Der starke Regen setzte ein und überschwemmte alles. Er konnte nur seine Kinder, seine Frau und ein paar Sachen mitnehmen und in der nächstgelegenen Schule Schutz suchen. Es regnete 6 Tage lang. Den ersten Tag schafften sie noch, aber am zweiten Tag stand die Schule unter Wasser.
Zusammen mit 217 anderen Familien wohnten sie zwei Wochen lang in der Schulunterkunft. Die Schulen verfügten über zwei Blöcke mit jeweils drei Klassenzimmern, in denen sie untergebracht waren. Ein Block war für Frauen und Mädchen, der andere für Jungen und Männer. Einige hatten Matten, andere nicht, und diejenigen, die Matten hatten, teilten sie.

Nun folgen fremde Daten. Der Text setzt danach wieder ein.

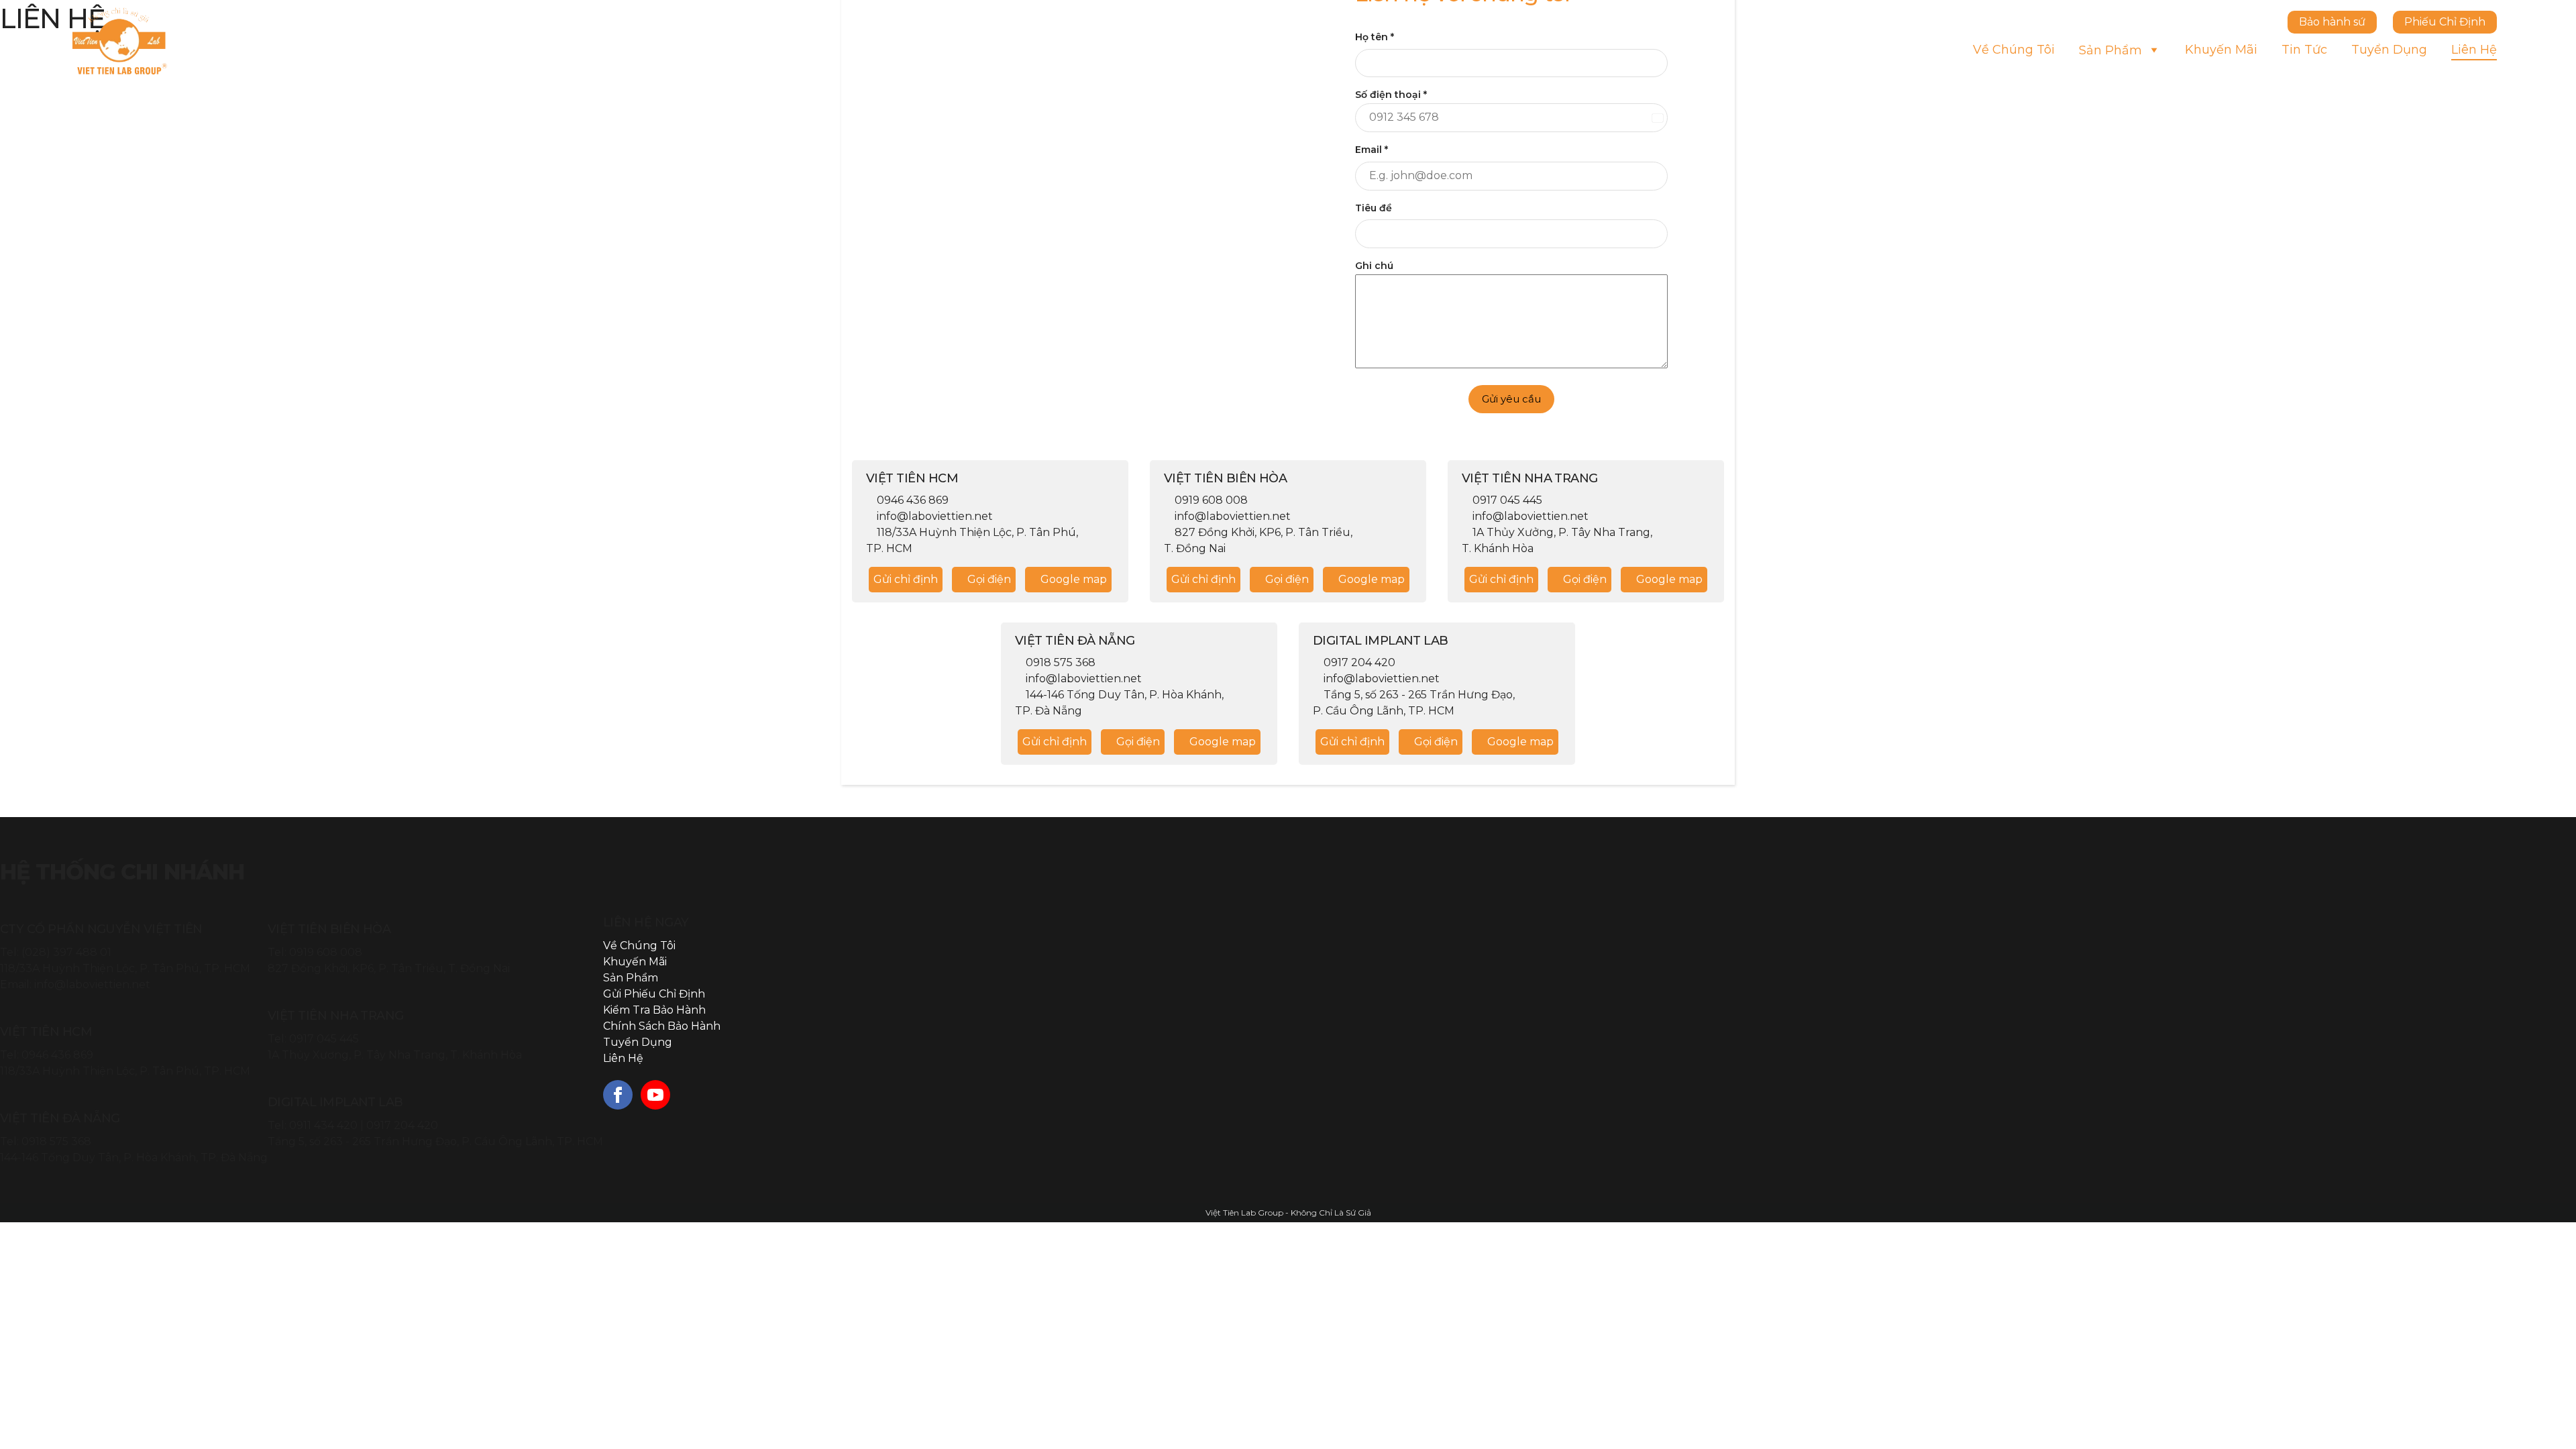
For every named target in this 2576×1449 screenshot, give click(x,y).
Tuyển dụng (2389, 49)
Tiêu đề (1373, 208)
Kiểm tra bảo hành (654, 1010)
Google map (1072, 579)
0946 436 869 (57, 1055)
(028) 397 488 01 (66, 952)
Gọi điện (988, 579)
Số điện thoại (1391, 95)
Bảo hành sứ (2332, 21)
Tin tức (2304, 49)
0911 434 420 (323, 1125)
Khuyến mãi (2221, 49)
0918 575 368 (56, 1141)
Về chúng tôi (2014, 49)
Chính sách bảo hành (661, 1026)
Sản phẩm (2110, 50)
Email (1371, 150)
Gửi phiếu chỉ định (654, 993)
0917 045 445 (324, 1038)
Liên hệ (2474, 49)
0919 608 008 (325, 952)
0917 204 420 (402, 1125)
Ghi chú (1374, 266)
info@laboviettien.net (92, 984)
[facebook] (618, 1095)
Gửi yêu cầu (1511, 398)
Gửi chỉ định (905, 579)
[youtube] (655, 1095)
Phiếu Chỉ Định (2444, 21)
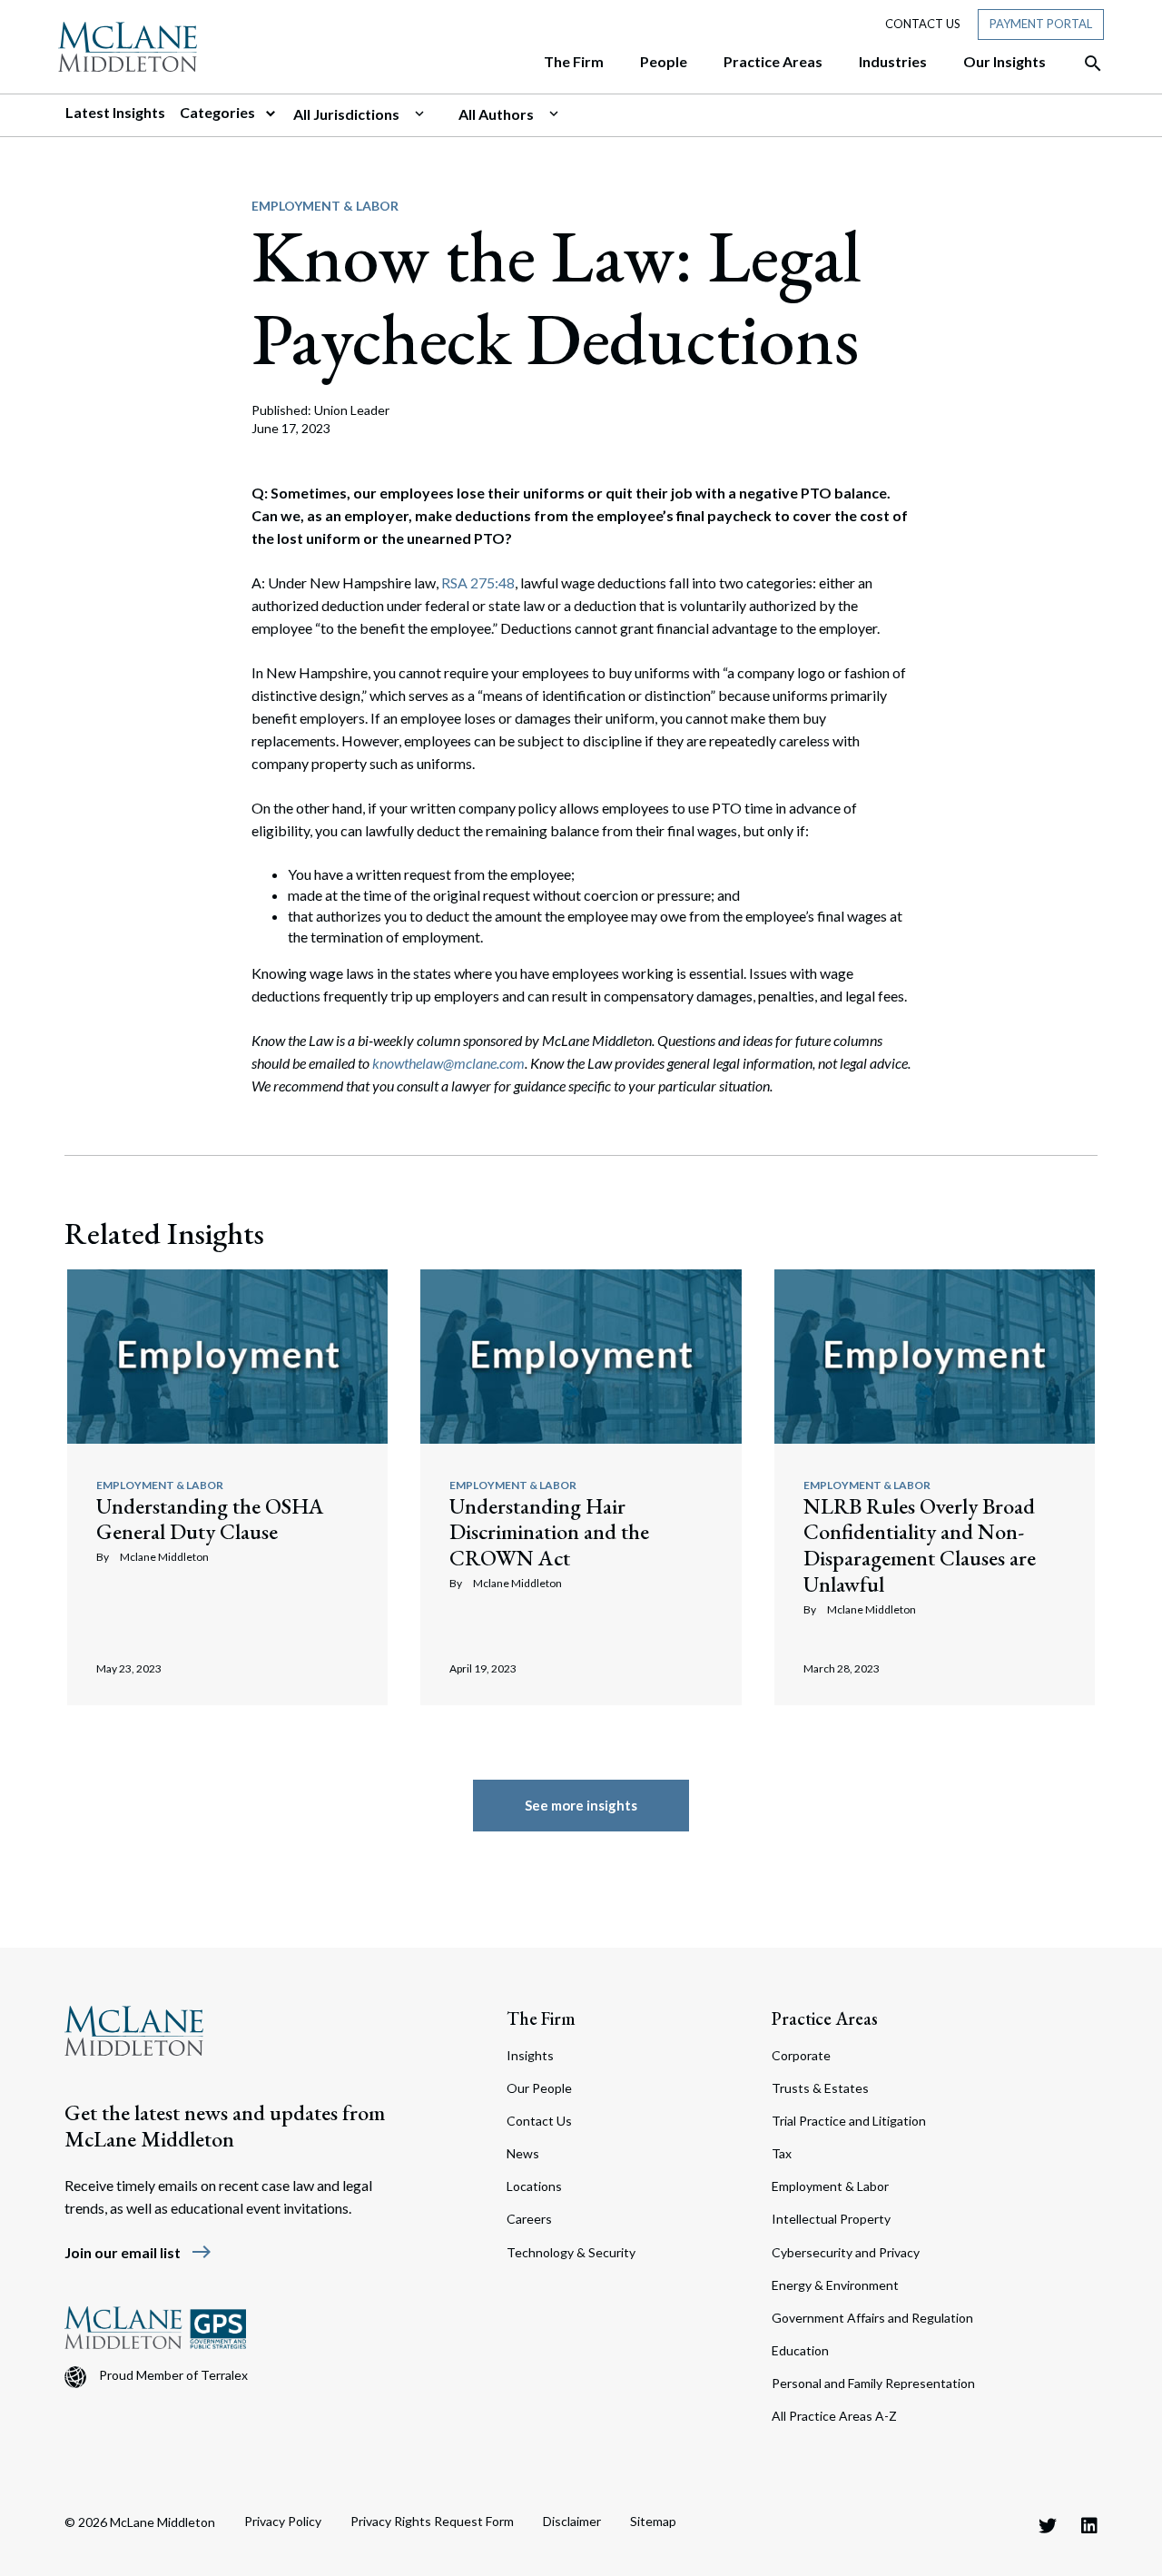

Tagsüber räumten sie ihre Sachen weg, damit die Schüler die Schule besuchen konnten. Nachts schliefen sie in der Schule und er fühlte sich in der Schule schutzlos, weil sie dort nichts tun konnten. Gleichzeitig spürte er die Solidarität unter den Betroffenen; sie teilten alles und hatten das Bedürfnis, füreinander da zu sein.
Abgesehen von den Lebensmitteln des INGC (Katastrophenschutzbehörde) haben sie keine weitere Unterstützung erhalten. Jede Familie erhält den gleichen Anteil. Diejenigen mit einer kleineren Familie teilten sich ihre Ration mit größeren Familienhaushalten. Er weiß, wie er sein eigenes Haus bauen kann, aber er hat von ADRA gelernt, wie man die Plane anbringt.
Eine Nachricht an ADRA? “Ich bin sehr hilfreich und dankbar für das, was ADRA getan hat. Möge Gott Sie dafür segnen, dass Sie sehen, dass wir leiden und bereit sind zu helfen, und dass Sie auch hierher gekommen sind, um zu sehen, wie es uns geht.”